We will take another Web Field Trip this week for your Assignment. Visit the following site: bloomberg .com /markets/rates
You will find an amazing amount of information about GLOBAL interest rates. It will open to the United States. NOTE: For this link to operate properly, you may need to open it outside the classroom page, by opening a new browser window. Copy/paste the above address to a new page and go there outside of class.
Explore, learn and really study the material contained on this page. This was built as a discussion thread, so you can do your assignment and still see what other students are finding and talk about it as a group. Share your findings. Discuss the content.
You will see for example, an item called a "Yield Curve." Here is the one from the day this page was created for the U. S. Treasury Rates. The north and south axis (the X axis) measure interest rates. The east and west (the Y axis) measures the term (time) of the bond. You are seeing here that a bond with a term of 3 months pays much lower interest than a bond with a life of 30 YEARS. That make sense, although it is not always true, believe it or not. Do some research on the internet regarding an "inverted yield curve." See what you can find and discuss it here.
Do not make this overly complex. We are studying bonds this week; they pay INTEREST. Through this online field trip you will get exposure to interest rates around the world. Take the journey, do some independent research and post a report here telling us what you learned. Feel free to also share your personal experiences with INTEREST rates. They affect you too -- in your credit cards, car loans, home mortgages, and what you earn on your savings.
The topic is Interest RATES; let's all find out all we can about them and share those findings here.
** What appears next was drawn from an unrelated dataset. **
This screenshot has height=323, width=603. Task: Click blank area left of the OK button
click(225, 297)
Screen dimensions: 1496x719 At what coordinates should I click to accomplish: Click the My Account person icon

or you can "Google it" and explore on your own. Just remember: I want YOUR words. Tell us all about interest rates and discuss the topic as a class. During your explorations, investigate the role of the Federal Reserve regarding interest rates, too.
Interest rates are all about time value of money and that is what is paid by bonds or any fixed income instruments by the borrower to the lender.
Since there is fixed payment which is due to the lender by the borrower, the bonds are considered less risky than comparable equity instruments. The treasury yield on the 10 year bond is considered to be the risk free rate and all other interest rates are benchmarked to the same. The Federal Reserve plays an important role as it lowers or raises the rate at which it lends to banks to affect the money supply in the economy and influence the interest rates. The higher interest rates can tame inflation but can affect adversely the economic activity. While on the other hand lower interest rates stimulates economic activity but can lead to higher inflation.